Toxicity is a special concern in elderly patients because of its greater potential impact on functionality and quality of life compared to the general population. Our safety data provides support for using cCRT in older adults. In our sample, the rate of grade 3–4 toxicities associated with cCRT was consistent with the range of values reported in other elderly specific studies (Atagi et al, 2012; Dawe et al, 2016). The proportion of participants completing the planned treatment in our selected sample was 78%, and although we do not have a benchmark for this parameter in routine clinical practice, it is higher than that reported by Stinchcombe et al (2017) in elderly patients participating in phase II–III trials (47%).

Comprehensive geriatric assessment has not been universally adopted as a standard of care because it is time-consuming and resource-intensive for busy oncological practices (Decoster et al, 2015). VES-13 requires less time and professional intervention, and can also be self-administered. The capability of the VES-13 screening tool for predicting prognosis and toxicity in this clinical setting is a remarkable finding of our research. In our study, vulnerable participants (VES-13 3) had significantly shorter median OS and a higher risk of grade 3–4 toxicity, as previously reported in patients older than 75 years with several tumours (Luciani et al, 2015). The ability of the VES-13 scale to capture physical functioning might explain its capacity to detect vulnerability in lung cancer patients for whom functional status has a significant weight. Although screening tools appear to simplify the geriatric assessment, they skip processes covered by CGA that are relevant for decision-making, such as diagnosing impairments, defining patient priorities, setting the pretreatment baseline, and implementing interventions (Hamaker et al, 2017). For this reason these tools cannot replace CGA (Decoster et al, 2015).

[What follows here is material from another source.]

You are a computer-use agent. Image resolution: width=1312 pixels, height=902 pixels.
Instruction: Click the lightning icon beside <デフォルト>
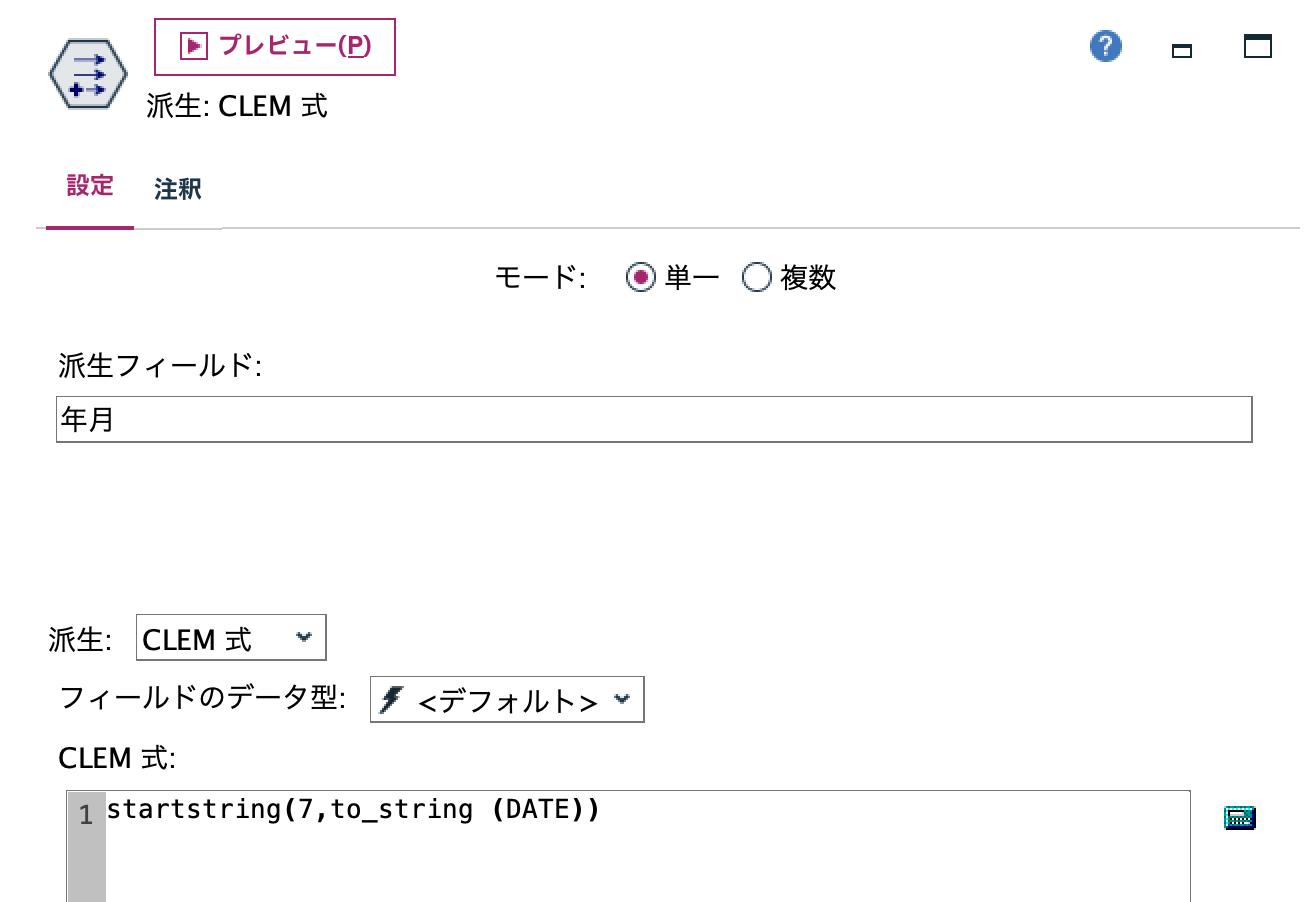[390, 699]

Major strengths of our study are its prospective design; the performance of a standardised CGA on all patients diagnosed with locally advanced NSCLC, without any previous selection; and the concurrent CRT approach used, as opposed to other currently accepted treatment strategies for these patients, such as sequential CRT, definitive radiotherapy alone, or chemotherapy alone.

Our study has some limitations. It is a pilot exploratory study carried out at a single institution with a limited sample size, and our frailty assessments did not include any physical performance measure shown to have predictive ability (Guralnik et al, 1995). It is a nonrandomised study with a predetermined treatment strategy, so it was not designed to demonstrate whether patients would benefit from treatment regimens adapted to frailty profile. The ongoing ELDAPT clinical trial (NCT02284308) compares concurrent and sequential CRT in elderly patients with stage III NSCLC who have been assessed by CGA.

In conclusion, the present study demonstrates that CGA can identify elderly patients with inoperable, locally advanced NSCLC suitable for cCRT, with encouraging survival and toxicity outcomes. We observed a high capability of VES-13 for assessing prognosis and predicting toxicity, but these results need to be validated in a larger cohort. We hope this work will promote research in elderly patients who are candidates for multimodal treatment, correcting the existing misperceptions of poor outcomes based on outdated empirical treatment eligibility criteria. Large, multicentre studies in the field are a priority.